CORRECT COLUMNS: 3/5
--------------------------------------------------
  - County: [✔] OK
      ✔ - RegularExpression { expression: "^.*$", alias: "regex" }
  - City: [✔] OK
      ✔ - RegularExpression { expression: "^.*$", alias: "regex" }
  - Model Year: [✔] OK
      ✔ - RegularExpression { expression: "^[0-9]+$", alias: "regex" }
      ✔ - Min(1999.0)
      ✔ - Max(2025.78)

WRONG COLUMNS: 2/5
--------------------------------------------------
  - State: [✖] FAIL
      ✖ - Values(["WA", "OR", "NY", "DC", "CA", "TX", "FL", "OK", "MO", "KS", "VA", "MA", "MO", "NC", "IL", "AL", "WY", "CO", "PA", "WI", "MD", "NV", "AZ"])
          "Wrong Rows: 93 | Sample: 'GA','NJ','CT','NJ','CT','CT','CT','NE','CT','NH'"
  - Postal Code: [✖] FAIL
      ✔ - RegularExpression { expression: "^$|^-?\\d+$", alias: "integer" }
      ✖ - RegularExpression { expression: "^.+$", alias: "non_empty" }
          "Wrong Rows: 4 | Sample: '','','',''"

VALIDATION RESULT
--------------------------------------------------
[✖] FAIL: File DOESN'T match all validations
```

## Development

### Prerequisites

- Rust 2021 edition or later
- Python 3.6+ (for Python bindings)
- Cargo and standard Rust tooling

### Building from Source (Rust version)

```bash
# Clone the repository
git clone https://github.com/charro/csv_validation
cd csv_validation

# Build the project
cargo build --release

# Run tests
cargo test
```

## Dependencies

- `csv`: CSV parsing
- `flate2`: Compression support
- `pyo3`: Python bindings
- `regex`: Regular expression support
- `yaml-rust2`: YAML parsing
- `redb`: Disk-backed key-value storage used for memory-efficient duplicate detection
- Various utilities for logging and serialization

## License

MIT License

Copyright (c) 2024 CSV Validation Contributors

Permission is hereby granted, free of charge, to any person obtaining a copy
of this software and associated documentation files (the "Software"), to deal
in the Software without restriction, including without limitation the rights
to use, copy, modify, merge, publish, distribute, sublicense, and/or sell
copies of the Software, and to permit persons to whom the Software is
furnished to do so, subject to the following conditions:

The above copyright notice and this permission notice shall be included in all
copies or substantial portions of the Software.

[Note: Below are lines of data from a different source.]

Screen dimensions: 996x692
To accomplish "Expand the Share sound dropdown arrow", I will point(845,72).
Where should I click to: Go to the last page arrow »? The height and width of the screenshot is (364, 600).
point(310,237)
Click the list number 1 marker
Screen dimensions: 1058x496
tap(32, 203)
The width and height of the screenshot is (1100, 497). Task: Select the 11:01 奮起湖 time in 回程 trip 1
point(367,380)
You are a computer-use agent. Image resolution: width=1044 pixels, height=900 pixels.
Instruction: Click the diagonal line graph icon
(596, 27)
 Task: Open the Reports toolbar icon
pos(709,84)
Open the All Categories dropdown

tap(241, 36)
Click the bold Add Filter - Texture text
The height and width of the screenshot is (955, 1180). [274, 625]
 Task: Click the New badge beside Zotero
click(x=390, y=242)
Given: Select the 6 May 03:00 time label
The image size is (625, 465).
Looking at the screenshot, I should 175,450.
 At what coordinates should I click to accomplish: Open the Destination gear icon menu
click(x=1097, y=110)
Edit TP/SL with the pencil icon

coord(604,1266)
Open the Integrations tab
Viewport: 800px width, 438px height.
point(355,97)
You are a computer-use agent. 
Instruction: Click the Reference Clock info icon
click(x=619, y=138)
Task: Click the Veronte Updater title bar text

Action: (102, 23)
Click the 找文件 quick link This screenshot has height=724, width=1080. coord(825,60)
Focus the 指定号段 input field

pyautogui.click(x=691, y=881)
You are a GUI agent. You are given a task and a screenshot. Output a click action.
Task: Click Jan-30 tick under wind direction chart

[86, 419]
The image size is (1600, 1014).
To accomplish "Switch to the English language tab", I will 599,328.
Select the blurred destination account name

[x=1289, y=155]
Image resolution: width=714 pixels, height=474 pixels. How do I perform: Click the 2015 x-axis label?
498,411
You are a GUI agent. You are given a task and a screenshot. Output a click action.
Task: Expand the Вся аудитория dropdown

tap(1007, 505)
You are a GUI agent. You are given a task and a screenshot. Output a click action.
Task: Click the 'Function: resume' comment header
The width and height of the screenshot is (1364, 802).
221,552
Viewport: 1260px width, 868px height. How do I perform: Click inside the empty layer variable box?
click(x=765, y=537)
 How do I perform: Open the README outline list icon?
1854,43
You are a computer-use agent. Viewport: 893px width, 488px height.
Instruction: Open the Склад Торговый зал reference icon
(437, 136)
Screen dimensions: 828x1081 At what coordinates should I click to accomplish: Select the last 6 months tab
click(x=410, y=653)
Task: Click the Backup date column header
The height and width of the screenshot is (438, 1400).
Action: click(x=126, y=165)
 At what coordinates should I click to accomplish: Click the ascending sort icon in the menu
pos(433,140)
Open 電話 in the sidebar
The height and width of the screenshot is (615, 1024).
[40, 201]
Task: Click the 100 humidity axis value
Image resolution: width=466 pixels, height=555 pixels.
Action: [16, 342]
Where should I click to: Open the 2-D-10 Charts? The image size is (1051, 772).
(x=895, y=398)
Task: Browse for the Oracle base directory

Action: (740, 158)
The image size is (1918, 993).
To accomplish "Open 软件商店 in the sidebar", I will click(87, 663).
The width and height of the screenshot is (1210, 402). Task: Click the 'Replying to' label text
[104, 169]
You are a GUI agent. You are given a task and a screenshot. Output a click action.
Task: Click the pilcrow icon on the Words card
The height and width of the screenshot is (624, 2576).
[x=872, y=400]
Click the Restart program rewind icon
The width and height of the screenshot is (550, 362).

THE SOFTWARE IS PROVIDED "AS IS", WITHOUT WARRANTY OF ANY KIND, EXPRESS OR
IMPLIED, INCLUDING BUT NOT LIMITED TO THE WARRANTIES OF MERCHANTABILITY,
FITNESS FOR A PARTICULAR PURPOSE AND NONINFRINGEMENT. IN NO EVENT SHALL THE
AUTHORS OR COPYRIGHT HOLDERS BE LIABLE FOR ANY CLAIM, DAMAGES OR OTHER
LIABILITY, WHETHER IN AN ACTION OF CONTRACT, TORT OR OTHERWISE, ARISING FROM,
OUT OF OR IN CONNECTION WITH THE SOFTWARE OR THE USE OR OTHER DEALINGS IN THE
SOFTWARE.

## Contributing

Contributions are welcome! Please feel free to submit a Pull Request.